После обеда я, как полагается, отдохнул с томиком Мессера, а потом, уже ближе к вечеру, направился на осмотр. Ничего нового я не увидел. Красная, как рак, Октябрина, нервничающий Потягин, Урбанайтес-Угрюмов, боксер Ахлюстин, работающий за двух ботов.
За ужином Урбанайтес мрачно играл с ножом, прямо как мастер Ляо из китайского цирка.
Так продолжалось еще два дня. Подъем, лодыри, солнце еще высоко! Еще высоко, «Марш энтузиастов», от рассвета до заката мы – суровые ребята…
Небольшие подвижки были: от овощного рагу с опилками отказалась одна Октябрина, прикрикивать на ботов стал и Потягин, а Урбанайтес два раза порезался ножиком.
Я ничего не предпринимал, спал, ел, сберегал силы. И на третий день началось.

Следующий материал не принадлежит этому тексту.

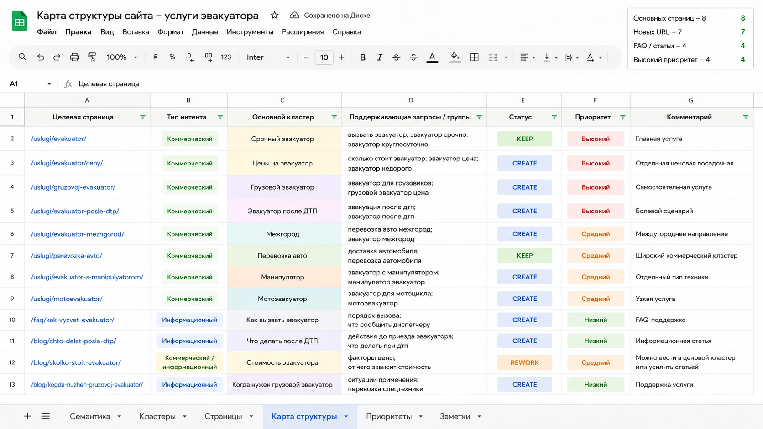Apply currency ruble format icon
Screen dimensions: 763x429
point(156,57)
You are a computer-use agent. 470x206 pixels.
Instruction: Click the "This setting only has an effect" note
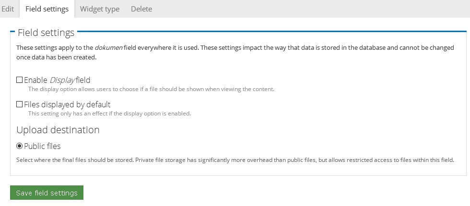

Конечно же, первым догадался Потягин.
Я в этом почти не сомневался. Определенные надежды я возлагал и на Урбанайтеса – все-таки человек с техническим складом ума. Но Потягин его опередил. Неудивительно – чтобы прийти к подобному решению, одного технического склада ума мало, нужно иметь еще определенную порочность. У Потягина эта порочность была, я это еще по его бровям заметил, давно. Только порочный человек мог стать духовным лидером дискуссионного клуба «Батискаф», только порочный человек мог обставить меня в мотоциклетных гонках. И форма ушей – такая была у Чарльза Брусницына – последнего из исторических маньяков, – он заманивал свои жертвы в передвижной кинотеатр и истязал их посредством просмотра древних комедий. Многие не выдерживали. Так вот, у Потягина была та же форма ушей, что и у Брусницына, возможно, это его прах он сберегал в коричневом ковчежце… Хотя это Ахлюстин с ковчежцем, Потягин шишки любит… Тьфу ты, совсем в голове все перепуталось.
Потягин догадался.
Почему-то в тот день я решил начать не с Октябрины, а с Потягина, первым навестил его.

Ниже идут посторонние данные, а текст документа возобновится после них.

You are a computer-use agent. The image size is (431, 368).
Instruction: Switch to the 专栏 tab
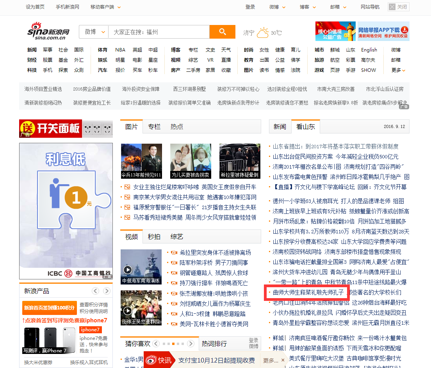click(x=154, y=127)
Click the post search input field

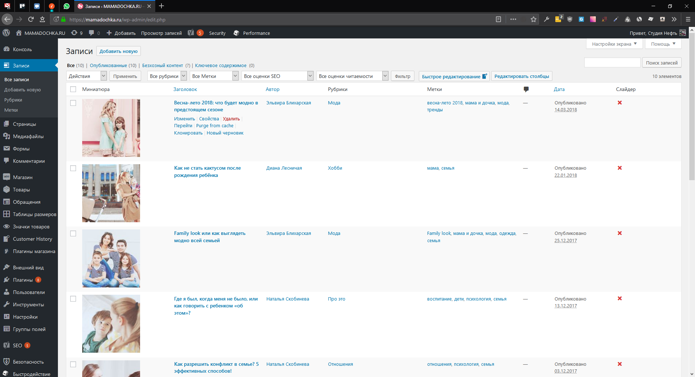point(612,63)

Еще издали услышал звук, который ни с чем невозможно спутать. Звук плети. Удары.
По металлу.
Подкрался к участку Потягина потихоньку, спрятался за пальмой.

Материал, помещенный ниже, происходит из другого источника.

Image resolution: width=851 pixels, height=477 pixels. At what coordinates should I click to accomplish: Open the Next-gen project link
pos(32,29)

Боты были выстроены в ровную железную цепочку, Потягин стоял с правого края и увлеченно лупил бота по спине плеткой. С каж-дым ударом бот убыстрял темп работы, после чего Потягин переходил к следующему роботу и начинал бить его.
Так он прошагал вдоль цепочки до половины, остановился, утолил жажду из фляги, отправился дальше.
Я выставился из зарослей, вышел на поле.
Потягин смутился и хлопнул плетью по роботической спине несколько слабее, чем раньше, и как-то виновато улыбнулся.
Я тоже улыбнулся, так, неопределенно, как сфинкс, в смысле – кошка.